Introduction
KNNFewShot is a dynamic DSPy optimizer that uses the K-Nearest Neighbors algorithm to select the most relevant examples for each query. Unlike BootstrapFewShot which selects a static set of examples that work well on average, KNNFewShot tailors the context to every single input.
Core Concept
- Embed: Convert all training examples to vector embeddings.
- Query: Embed the incoming user query.
- Search: Find the K most similar training examples in the vector space.
- Select: Use those specific examples as the few-shot demonstrations for that query.
Key Advantage: KNNFewShot is highly effective when your task is too broad to be covered by a single set of 5-10 fixed examples (e.g., Open Domain QA, broad classification).
💻 Basic Usage
import dspy
from dspy.teleprompt import KNNFewShot
# 1. Define Program & Data
class QAModule(dspy.Module):
def __init__(self):
super().__init__()
self.generate = dspy.Predict("question, context -> answer")
def forward(self, question):
return self.generate(question=question)
trainset = [
dspy.Example(question="Capital of France?", answer="Paris", topic="geography"),
dspy.Example(question="Who wrote Hamlet?", answer="Shakespeare", topic="literature"),
# ... Assume 100+ diverse examples
]
# 2. Configure Optimizer
# 'k' is the number of neighbors to retrieve
optimizer = KNNFewShot(k=3)
# 3. Compile
# KNNFewShot doesn't "train" in the traditional sense;
# it indexes your training set.
compiled_qa = optimizer.compile(QAModule(), trainset=trainset)
# 4. Infer
# For "Capital of Germany?", it will likely retrieve the "Capital of France" example
result = compiled_qa(question="What is the capital of Germany?")
print(result.answer)
⚙️ Advanced Configuration
Custom Similarity Metrics
By default, KNNFewShot uses standard embeddings (like OpenAI's). You can define custom similarity logic.
from sentence_transformers import SentenceTransformer
import numpy as np
# Custom encoder
encoder = SentenceTransformer('all-MiniLM-L6-v2')
def custom_similarity(query, example):
q_emb = encoder.encode(query)
ex_emb = encoder.encode(example.question)

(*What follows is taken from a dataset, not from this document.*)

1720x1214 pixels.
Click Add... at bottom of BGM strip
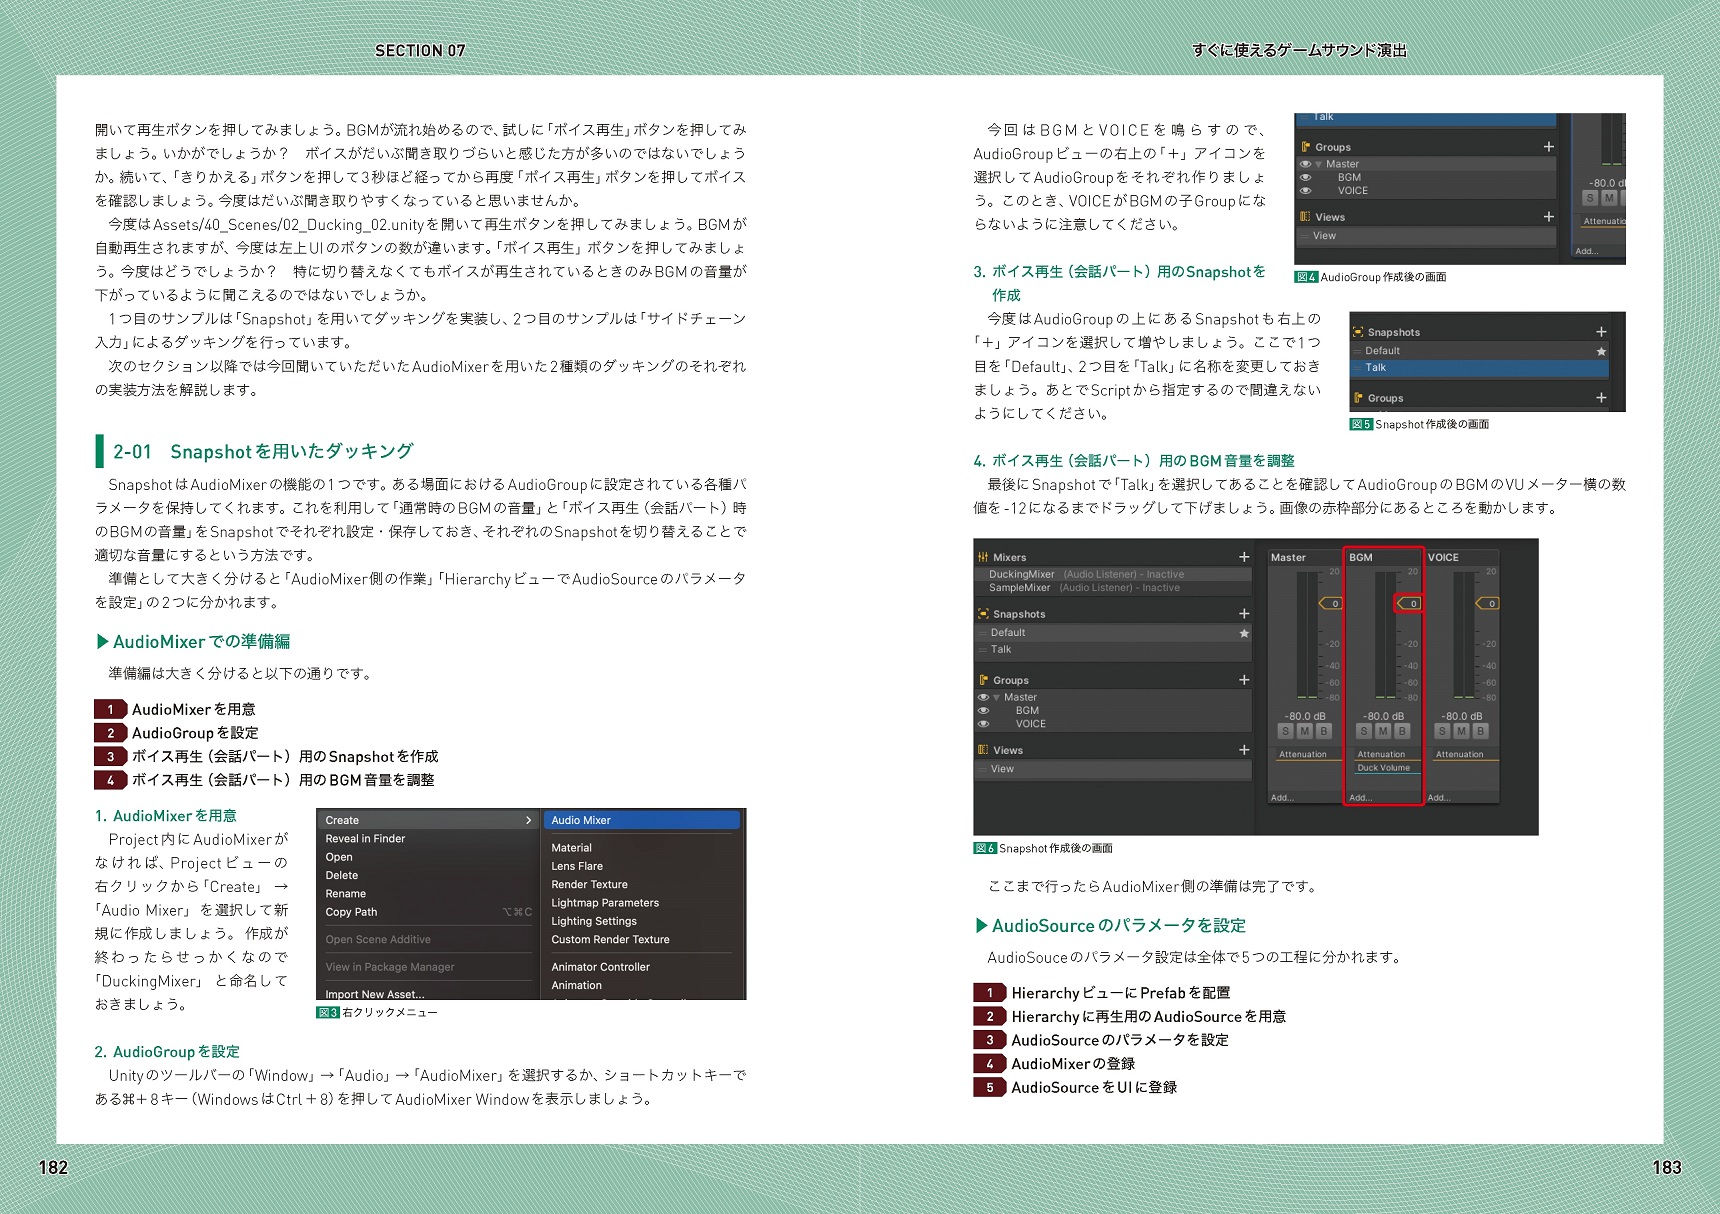click(1360, 797)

return np.dot(q_emb, ex_emb) # Simplistic dot product
optimizer = KNNFewShot(
k=5,
similarity_fn=custom_similarity,
vectorizer=encoder.encode
)
Parameters
| Parameter | Type | Description |
|---|---|---|
k |
int | Number of neighbors to find (default: 3) |
vectorizer |
Callable | Function to turn examples into vectors |
embedding_model |
str | Model name (e.g., "text-embedding-ada-002") |
✨ Best Practices & Pitfalls
1. Choose the Right 'k'
Too few samples (k=1) might lead to overfitting on a single similar example. Too many (k=20) might dilute the context or exceed standard token limits. A range of 3-7 is usually optimal.
2. Data Hygiene
Your retrieval is only as good as your database. Ensure your trainset
is:
- Clean: No typos or bad formatting.
- Diverse: Covers the full search space.
- Normalized: Consistent capitalization and spacing improves similarity matching.
3. Avoid Self-Selection
If your training set contains the exact query you are testing on (during evaluation), KNN might retrieve the answer directly. Ensure your validation/test sets are distinct from the indexed training set.